PS: Lifelong Westerner — at heart, even when I sojourned elsewhere for a time.
I'm late to the party here, but I noticed above someone called the poll in the story a 'push-poll'. I've noticed elsewhere this term was used to characterize the findings.

This was not a push-poll. The questions were long and the sample size small.

Hope this helps contextualize what's going on here. The context (despite the curious argument that it must be wrong because, gosh, people voted for it) is that voters regret their vote. It's not hard. Really. The cure is worse than the illness.

Regards,
Your comments open the door for me to share an email with you that I received from a friend, totally NOT related to this poll and she is NOT a resident of the New West. But it sure does describe my own outlook on polls of any kind so maybe you, too, will see the sadistic humor in her words ~ see below:

" I have a good one for you ...one of the "Polls" called here trying to find out if I would be voting for (name deleted), who is a Democrat that is running for Congress here. I said I am voting Republican, is he Republican? Now I know that he isn't ... so I am in the cheap entertainment mode again. The caller goes silent for a couple of seconds and says, "I don't know .... I will put you down as undecided then." I now know how they get the polls to be the way they want them to be!!!!"

Why anyone allows ANY poll to tell 'em what to think or do is beyond my comprehension.

On the other hand, look on the bright side: just think how many people would be unemployed if they didn't exist!!!

Laugh and the world laughs with you ~ cry and you sure can go through one helluva lot of Kleenex in a very short period of time.
I got duped and so did allot of others that made the naive yes vote for this terrible measure. The wording in the voter’s pamphlet was piss/poor. I and many others thought they were voting for something that would prevent the state from going in and condemning someone’s property and giving them pennies on the dollar for it, NOT for the right of Grandma to develop the family farm into condos and then move to Florida and retire.

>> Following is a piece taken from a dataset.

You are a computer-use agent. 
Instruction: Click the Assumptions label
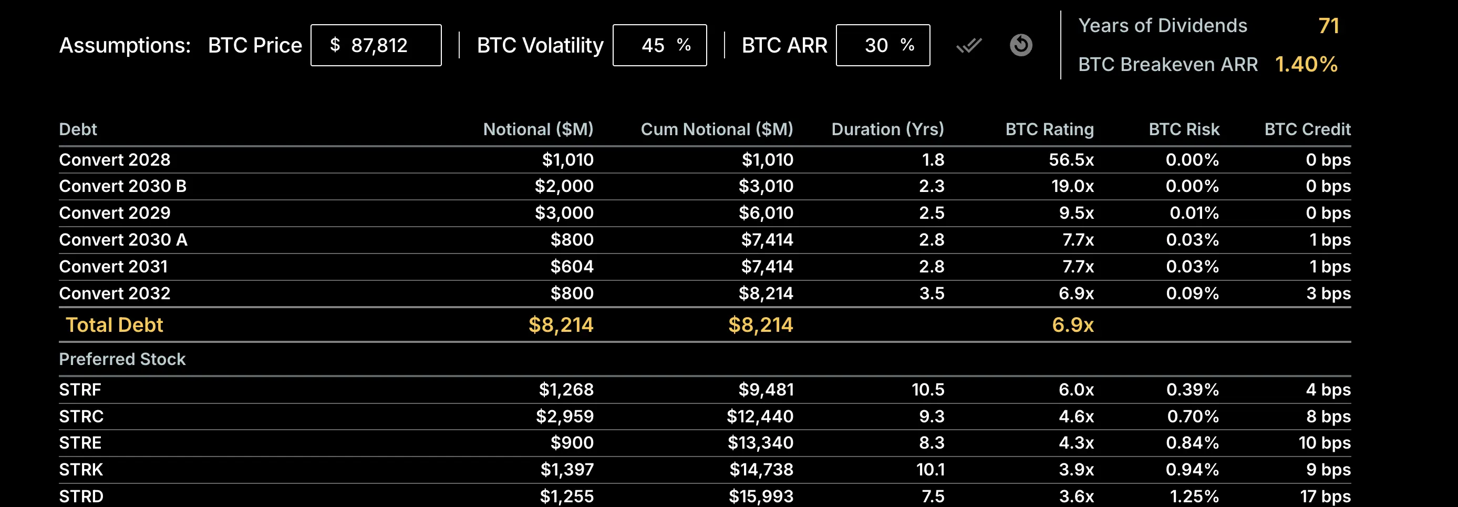(x=124, y=45)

It said nothing about this being retroactive. Little did we know that money hungry developers and their word twisting lawyers were the main force behind 37 Mark my words if there is a repeal put before the voters it will pass faster than you can pack your bag and move somewhere more accustom to unabated urban sprawl.
Ooooooookay.

Interesting input, Shawn.

Any chance we could get you to elaborate on that "... NOT for the right of Grandma to develop the family farm into condos and then move to Florida and retire"? ... maybe explain to us why Grandma should NOT have the right to develop the family farm into condos and then move to Florida and retire?

Just what is it you think that Grandma ought to have the right to do with her land after she's spent the last million years paying for it and taking care of it year after year after year?

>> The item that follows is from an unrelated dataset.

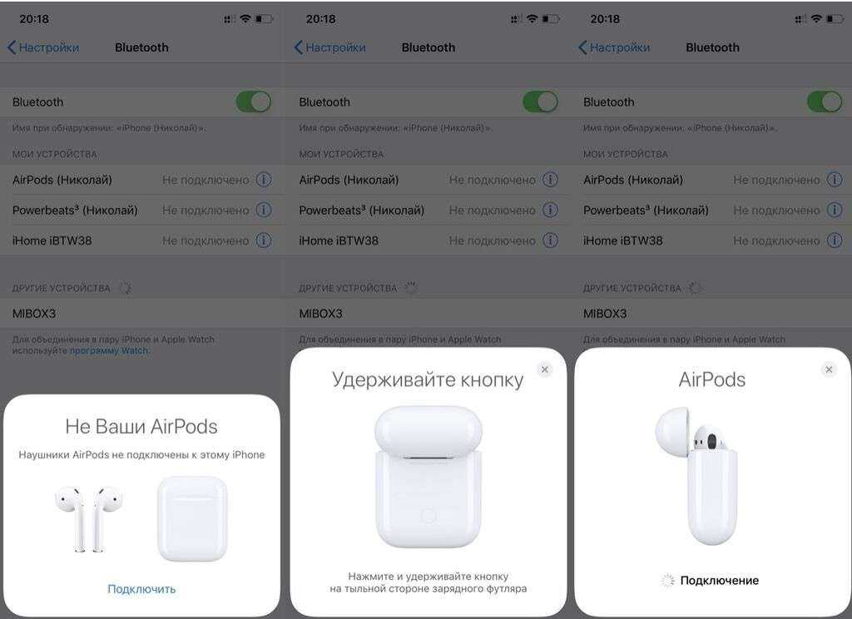Tap AirPods (Николай) row in left screen
852x619 pixels.
coord(141,180)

Instead of the state going in and condemning her property and giving her pennies on the dollar for it would you suggest she just sign it all over to them ... or sign it over to ... ?????? ... and waste away her final days in a state-supported old age home?

That'd fix the old broad for wasting her years away providing "the public" with their free "open space" and "scenic views" at no cost to anyone but her!!!

Damned old Grandma ... paybacks are paybacks and those paybacks for such stupidity can't be tooooooo high ... can they???

Oh yeah, Shawn ... just one more question: whose Grandma's family farm are YOU living on these days?
Once more Rose Mary, you said it so well. It is beyond my comprehension how these folks theink they have the right to make decisions for other people about their property. These are the same folks who are incensed that terrorists cannot make phone calls setting up more destruction, without the government listening in.
They make it as hard as possible for Grandma to make a living, or turn her land over to her kids to make a living, but they feel that she has no right to any benefit from it by selling.